*** MATERIAL FOR THE TASK Section Begins ***

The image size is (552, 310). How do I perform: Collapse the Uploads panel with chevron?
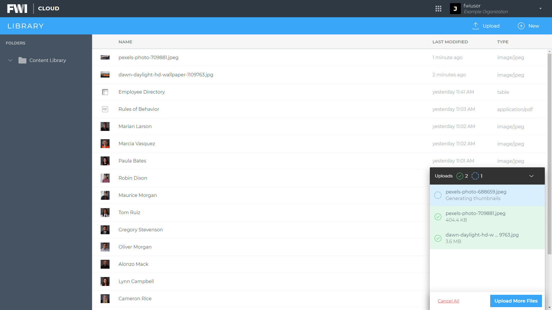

*** MATERIAL FOR THE TASK Section Ends ***
*** MATERIAL FOR THE TASK Section Begins ***

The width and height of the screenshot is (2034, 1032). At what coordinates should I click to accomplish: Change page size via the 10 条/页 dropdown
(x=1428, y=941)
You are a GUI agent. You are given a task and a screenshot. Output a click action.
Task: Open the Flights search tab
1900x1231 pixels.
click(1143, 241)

*** MATERIAL FOR THE TASK Section Ends ***
*** MATERIAL FOR THE TASK Section Begins ***

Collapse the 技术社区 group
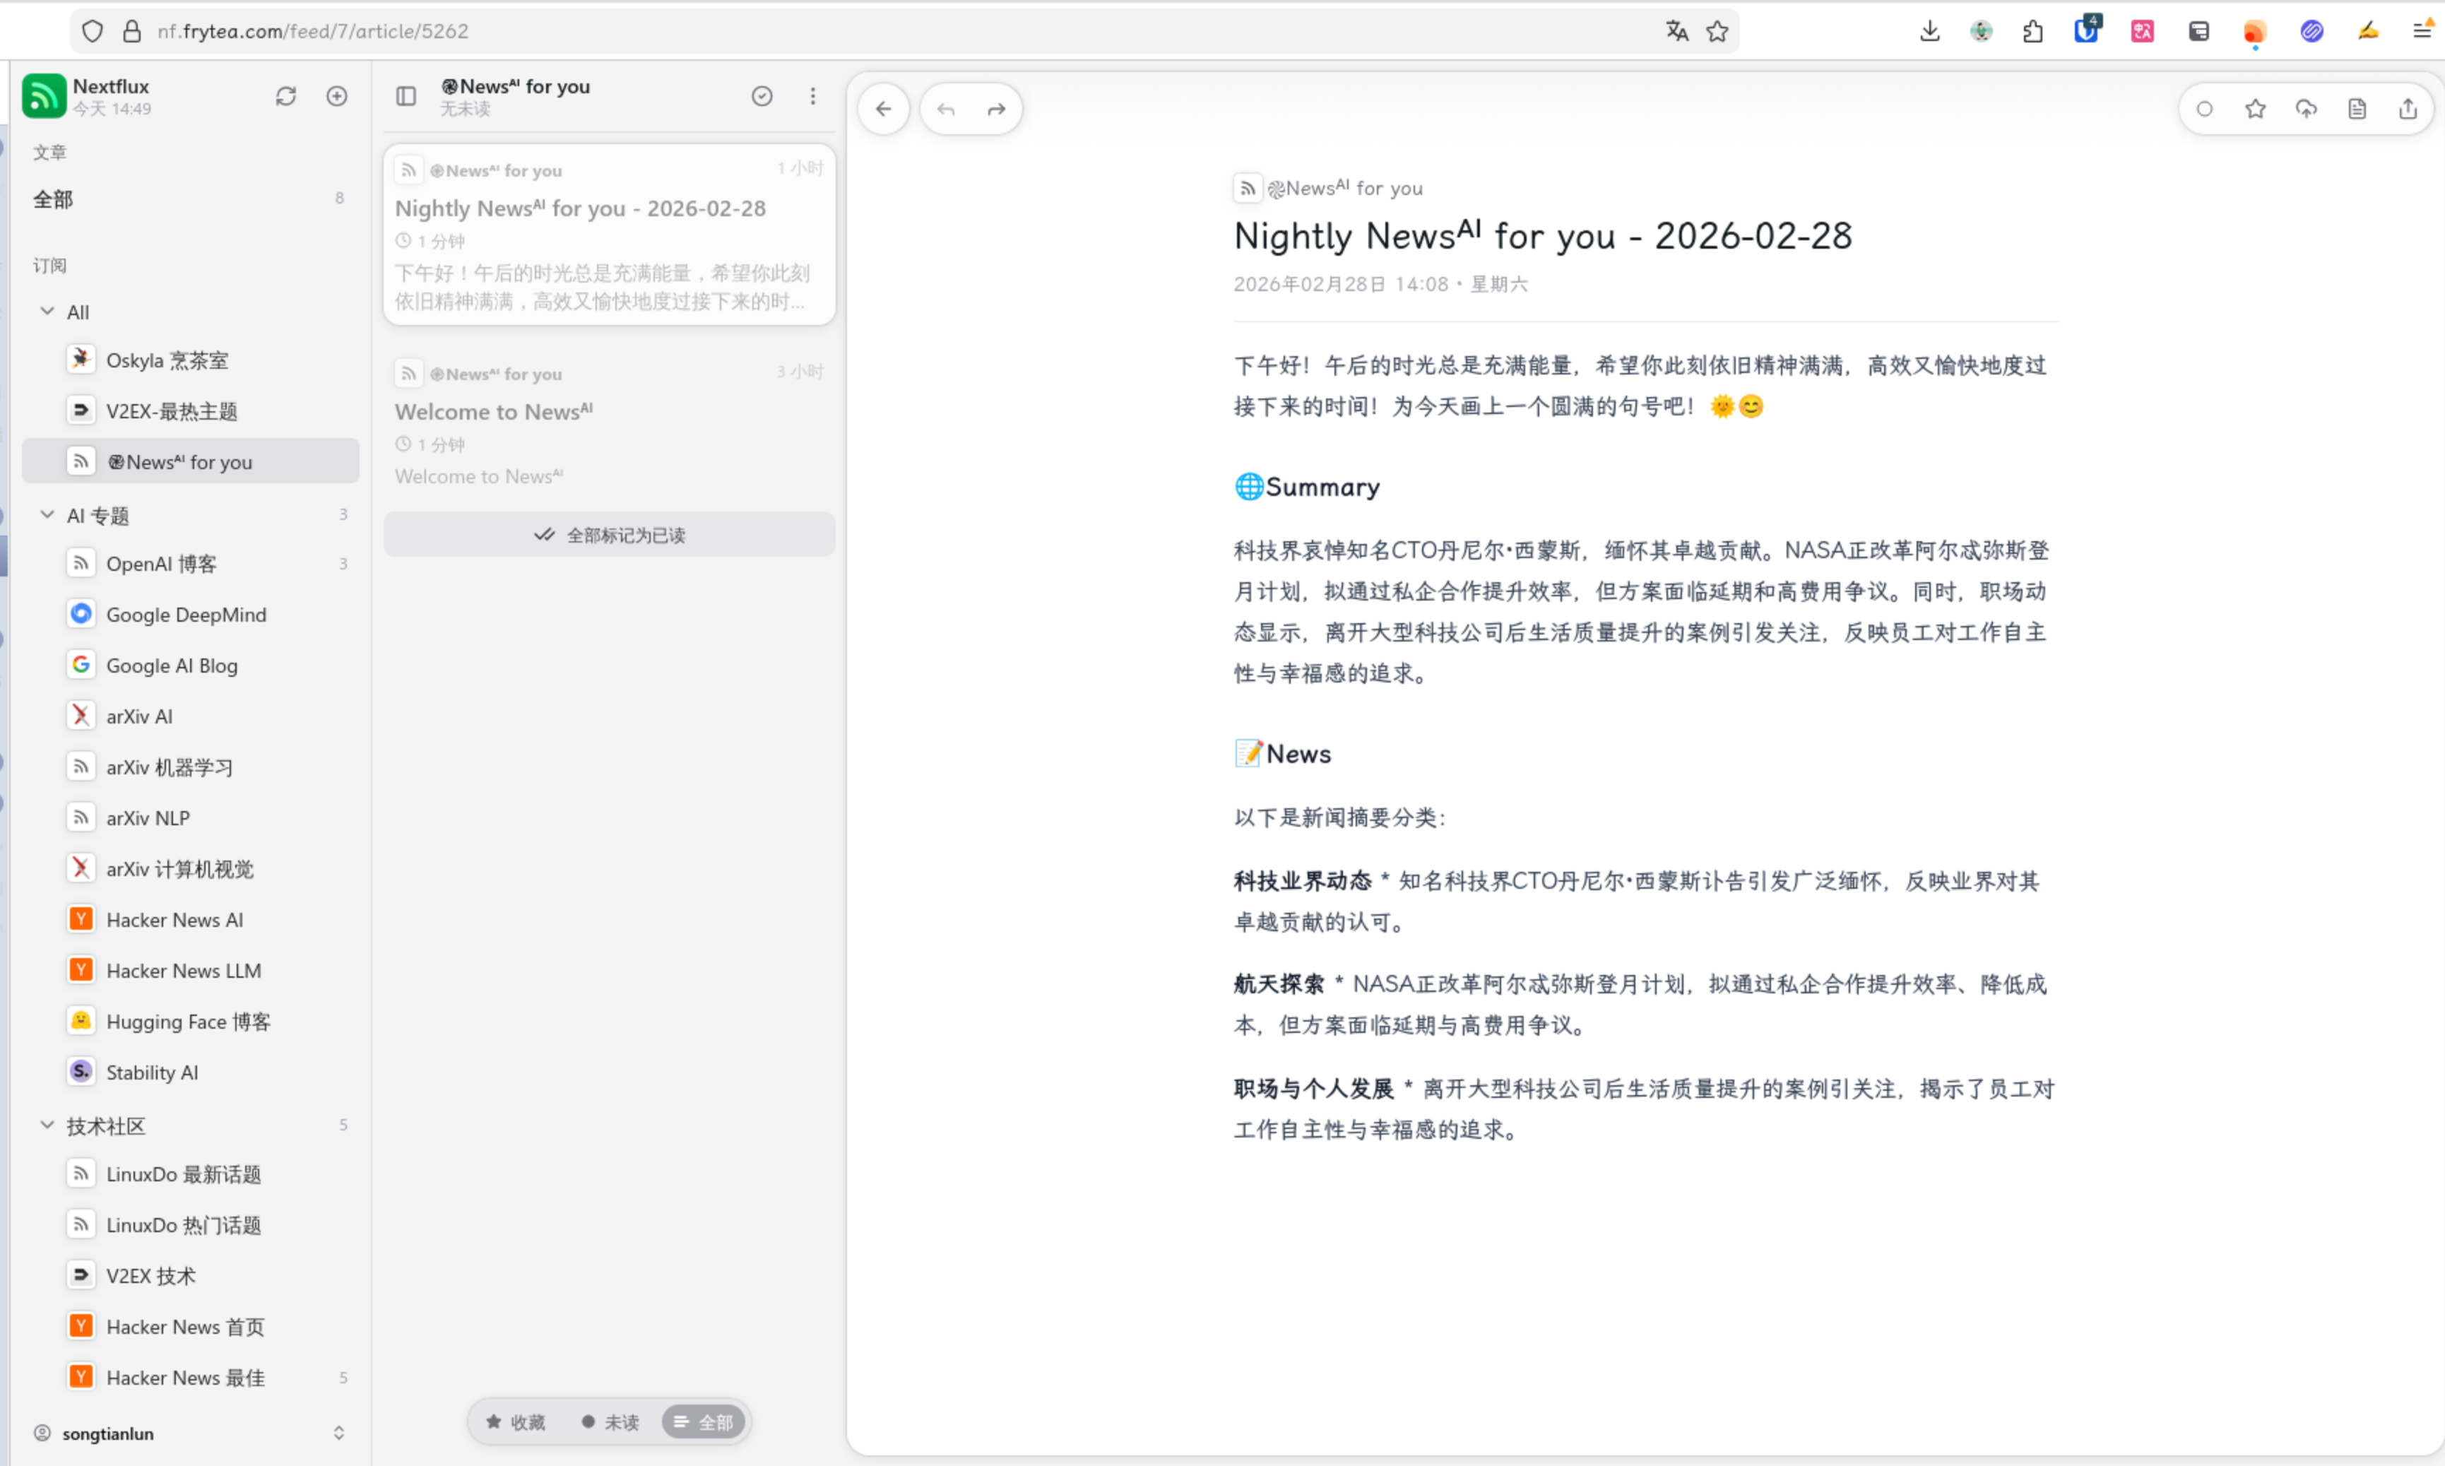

*** MATERIAL FOR THE TASK Section Ends ***

**WORK ORDER:** Look through the data above. Each line containing the word "Collapse" needs to be copied.

**SOLUTION TO THIS PROBLEM:**
The image size is (552, 310). How do I perform: Collapse the Uploads panel with chevron?
Collapse the 技术社区 group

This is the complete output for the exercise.